Patient 1 also sees his father as a predator. He is scared of his father.
Additionally, through the AAI results, it was found that he does indeed have
unresolved physical abuse from dad. This is something to be taken very
seriously, mindfully, and gently. “Start by simply imagining yourself as a
young boy, quite innocent and carefree and curious… And then imagine that that
boy, you, the boy you are, that you grew up in a family different than your
family of origin, with a set of parents completely ideally suited to meet each
and every one of your attachment needs. Begin by simply inviting your ideal
dad’s figure to be known, to enter the scene, always keeping him some distance
away.” After pausing for a moment, “Imagine everything about this figure is
completely nonthreatening. And in fact, notice that he sees that this is
difficult for you. He totally understands. He really sees you. Experience what
that’s like in your body, to be seen this way, and have it safe and soothing.
Notice also that you don’t have to figure it out right away. Your ideal dad
knows this is difficult, and if it takes you all of eternity to get comfortable
with him, that is completely fine with him.”
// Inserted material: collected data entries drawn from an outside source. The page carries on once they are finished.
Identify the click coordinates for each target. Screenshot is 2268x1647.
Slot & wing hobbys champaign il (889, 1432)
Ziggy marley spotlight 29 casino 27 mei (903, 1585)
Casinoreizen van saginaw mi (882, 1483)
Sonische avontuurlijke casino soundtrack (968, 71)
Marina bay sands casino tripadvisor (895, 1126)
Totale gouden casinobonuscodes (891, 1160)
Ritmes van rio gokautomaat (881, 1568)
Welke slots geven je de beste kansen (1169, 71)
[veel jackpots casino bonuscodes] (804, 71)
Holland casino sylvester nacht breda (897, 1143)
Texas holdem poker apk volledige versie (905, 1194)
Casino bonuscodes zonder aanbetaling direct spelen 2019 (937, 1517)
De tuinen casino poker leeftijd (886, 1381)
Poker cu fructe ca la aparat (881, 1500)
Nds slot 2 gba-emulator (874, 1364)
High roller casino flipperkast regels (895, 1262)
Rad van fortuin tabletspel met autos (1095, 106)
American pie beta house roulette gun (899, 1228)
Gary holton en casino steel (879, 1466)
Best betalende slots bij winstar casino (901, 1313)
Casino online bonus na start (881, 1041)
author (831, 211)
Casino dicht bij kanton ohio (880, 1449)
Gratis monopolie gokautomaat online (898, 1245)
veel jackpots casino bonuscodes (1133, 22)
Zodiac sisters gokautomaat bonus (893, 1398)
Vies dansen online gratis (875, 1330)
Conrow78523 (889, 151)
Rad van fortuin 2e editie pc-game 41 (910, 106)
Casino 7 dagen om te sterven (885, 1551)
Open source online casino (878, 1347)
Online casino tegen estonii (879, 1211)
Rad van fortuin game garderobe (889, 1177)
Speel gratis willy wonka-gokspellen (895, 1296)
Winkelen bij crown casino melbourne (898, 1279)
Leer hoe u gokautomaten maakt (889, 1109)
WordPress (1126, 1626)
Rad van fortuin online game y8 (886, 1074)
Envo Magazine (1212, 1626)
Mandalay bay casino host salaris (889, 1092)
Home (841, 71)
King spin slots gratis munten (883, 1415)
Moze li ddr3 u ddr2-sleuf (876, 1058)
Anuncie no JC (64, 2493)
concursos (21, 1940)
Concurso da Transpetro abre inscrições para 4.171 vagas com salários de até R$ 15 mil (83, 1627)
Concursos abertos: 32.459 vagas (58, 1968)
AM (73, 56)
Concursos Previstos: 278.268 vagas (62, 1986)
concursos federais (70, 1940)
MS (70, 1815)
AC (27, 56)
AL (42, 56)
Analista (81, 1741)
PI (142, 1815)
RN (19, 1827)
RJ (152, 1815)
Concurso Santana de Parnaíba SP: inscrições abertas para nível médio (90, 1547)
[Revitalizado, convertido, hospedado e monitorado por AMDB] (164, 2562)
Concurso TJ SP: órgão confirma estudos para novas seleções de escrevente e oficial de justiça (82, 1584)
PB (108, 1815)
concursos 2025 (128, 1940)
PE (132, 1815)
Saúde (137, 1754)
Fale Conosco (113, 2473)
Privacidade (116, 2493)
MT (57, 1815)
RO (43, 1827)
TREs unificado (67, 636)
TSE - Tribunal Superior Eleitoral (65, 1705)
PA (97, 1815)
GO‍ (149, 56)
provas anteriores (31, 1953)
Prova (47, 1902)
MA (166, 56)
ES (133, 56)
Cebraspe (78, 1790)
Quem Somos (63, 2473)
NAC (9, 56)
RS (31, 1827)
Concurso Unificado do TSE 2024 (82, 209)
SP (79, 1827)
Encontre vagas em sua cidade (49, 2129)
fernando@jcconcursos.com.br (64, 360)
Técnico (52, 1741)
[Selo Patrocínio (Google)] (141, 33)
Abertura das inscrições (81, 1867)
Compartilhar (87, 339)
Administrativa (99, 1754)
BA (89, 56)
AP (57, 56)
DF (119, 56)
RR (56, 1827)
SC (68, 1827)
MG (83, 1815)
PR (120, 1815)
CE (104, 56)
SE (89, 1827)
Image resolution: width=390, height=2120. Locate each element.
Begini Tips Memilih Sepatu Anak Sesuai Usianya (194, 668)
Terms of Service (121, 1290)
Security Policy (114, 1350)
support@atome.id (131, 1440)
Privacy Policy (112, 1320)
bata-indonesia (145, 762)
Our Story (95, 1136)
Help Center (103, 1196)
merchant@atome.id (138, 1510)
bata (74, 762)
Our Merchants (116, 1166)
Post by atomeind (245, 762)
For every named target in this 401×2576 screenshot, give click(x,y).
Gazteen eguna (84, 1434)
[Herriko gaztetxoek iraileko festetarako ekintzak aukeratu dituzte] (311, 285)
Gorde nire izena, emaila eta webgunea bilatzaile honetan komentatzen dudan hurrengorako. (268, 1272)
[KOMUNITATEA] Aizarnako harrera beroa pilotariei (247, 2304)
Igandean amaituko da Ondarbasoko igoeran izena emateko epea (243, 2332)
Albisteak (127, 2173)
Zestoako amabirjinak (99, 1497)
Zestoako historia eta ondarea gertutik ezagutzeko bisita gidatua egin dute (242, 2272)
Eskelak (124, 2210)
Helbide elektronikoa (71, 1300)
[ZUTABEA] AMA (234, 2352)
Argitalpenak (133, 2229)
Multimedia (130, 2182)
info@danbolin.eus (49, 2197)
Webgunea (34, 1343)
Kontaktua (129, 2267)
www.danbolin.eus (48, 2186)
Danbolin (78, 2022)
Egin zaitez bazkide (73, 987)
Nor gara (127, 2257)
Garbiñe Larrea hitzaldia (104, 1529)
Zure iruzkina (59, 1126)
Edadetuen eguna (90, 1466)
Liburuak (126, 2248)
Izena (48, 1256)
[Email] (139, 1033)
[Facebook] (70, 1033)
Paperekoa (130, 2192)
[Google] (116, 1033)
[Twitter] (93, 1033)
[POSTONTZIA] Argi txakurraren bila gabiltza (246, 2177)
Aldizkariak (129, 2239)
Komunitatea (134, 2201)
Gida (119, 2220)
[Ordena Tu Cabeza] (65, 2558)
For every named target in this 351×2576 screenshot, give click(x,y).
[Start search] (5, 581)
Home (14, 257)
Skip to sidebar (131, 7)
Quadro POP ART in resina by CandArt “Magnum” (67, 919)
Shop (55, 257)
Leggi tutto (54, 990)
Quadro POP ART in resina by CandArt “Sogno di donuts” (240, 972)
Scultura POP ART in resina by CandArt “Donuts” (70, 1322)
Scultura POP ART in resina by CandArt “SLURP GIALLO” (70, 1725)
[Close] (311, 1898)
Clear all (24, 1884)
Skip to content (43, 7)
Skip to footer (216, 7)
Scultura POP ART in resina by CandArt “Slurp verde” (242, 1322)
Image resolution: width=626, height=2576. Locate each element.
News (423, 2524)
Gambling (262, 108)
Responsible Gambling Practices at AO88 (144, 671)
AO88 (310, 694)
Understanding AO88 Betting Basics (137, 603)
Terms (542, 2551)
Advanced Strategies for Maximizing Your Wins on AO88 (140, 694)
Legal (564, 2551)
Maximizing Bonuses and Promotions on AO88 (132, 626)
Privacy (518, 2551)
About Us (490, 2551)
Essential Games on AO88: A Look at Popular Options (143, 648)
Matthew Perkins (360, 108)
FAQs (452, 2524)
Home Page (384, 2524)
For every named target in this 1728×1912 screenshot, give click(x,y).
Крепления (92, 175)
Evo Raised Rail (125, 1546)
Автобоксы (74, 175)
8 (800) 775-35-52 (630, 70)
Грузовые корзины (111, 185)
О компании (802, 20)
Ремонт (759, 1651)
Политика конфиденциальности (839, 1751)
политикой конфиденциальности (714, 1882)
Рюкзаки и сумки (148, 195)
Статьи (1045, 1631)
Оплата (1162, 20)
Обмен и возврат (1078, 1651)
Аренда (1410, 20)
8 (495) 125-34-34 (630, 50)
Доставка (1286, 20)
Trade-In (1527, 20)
Thus, through many months of co-creation of secure imagery using Patient 1’s
ideal parent figures, he has taken his tyrannical and untrustworthy father’s
behavior and co-created an imaginal ideal father figure that is completely
non-threatening, totally attuned, safe, spacious, and encouraging. Today, he
has a relationship with both ideal mom and ideal dad, and they him. Even if he
is not directly imagining them, he experiences that they are available and with
him, because they have now integrated and become part of his most unique and
secure self. By using present time activations in session to go back to earlier
memories at the root of the activation, having the ideal parents come right
into the memory and see the child and soothe the child in exactly the right
way, one can literally re-map or restructure their “internal working model” of
attachment and of life in general. This is the movement from a worldview which
proclaims that, despite all of one’s best efforts, one’s needs will not be met;
to one that proclaims this world is more than enough to meet one’s needs. And
not only that, but that the client is more than enough as they are. This is the
movement from sickness to health, from illness to wellness, from insecurity to

The world is becoming more and more global, and in-person weekly office
visits with a therapist have become more difficult, timely, and expensive.
Therefore, the “therapist as a good enough attachment figure,” or TAGAF, model
has become even more tenuous. The Three Pillar model is unique and forward
thinking, in that it equips clients and patients with a secure base that lives
inside their own hearts and minds. Eventually, just imagining the presence of
the ideal parent figures helps clients at once feel not alone, that they have a
team of support that is reliable and safe. Having that secure base within you,
available at all times, is often enough to allow one to feel safe enough to
pursue their most authentic and unique lives, no longer limited by their
insecure working model of the world. At last, the world is seen to the client
as a safe place that can meet their needs.

By beginning treatment with the administration and scoring of the Adult
Attachment Interview (AAI), the Three Pillar practitioner begins with a real
advantage. It is possible to infer from Probable Childhood Experience domains
which, if any, of the five conditions that promote secure attachment were
promoted to the client from their birth mother and father. If certain
conditions were lacking, then the clinician should ensure that the ideal parent
emphasize those conditions. If certain conditions were overemphasized, then the
clinician likewise knows to have those conditions be tapered or tame in the
ideal parents. And finally, by using positive opposites of the five words and phrases
that clients use to describe childhood relationships with their birth parents
as asked in the AAI, the client can begin to define their ideal parent figures.
Equipped with these imagined ideal parent figures and a skilled therapist to
aid in the co-imagining of the felt sense of secure
behaviors, the client is able to reappraise and eventually restructure their
Internal Working Model of attachment.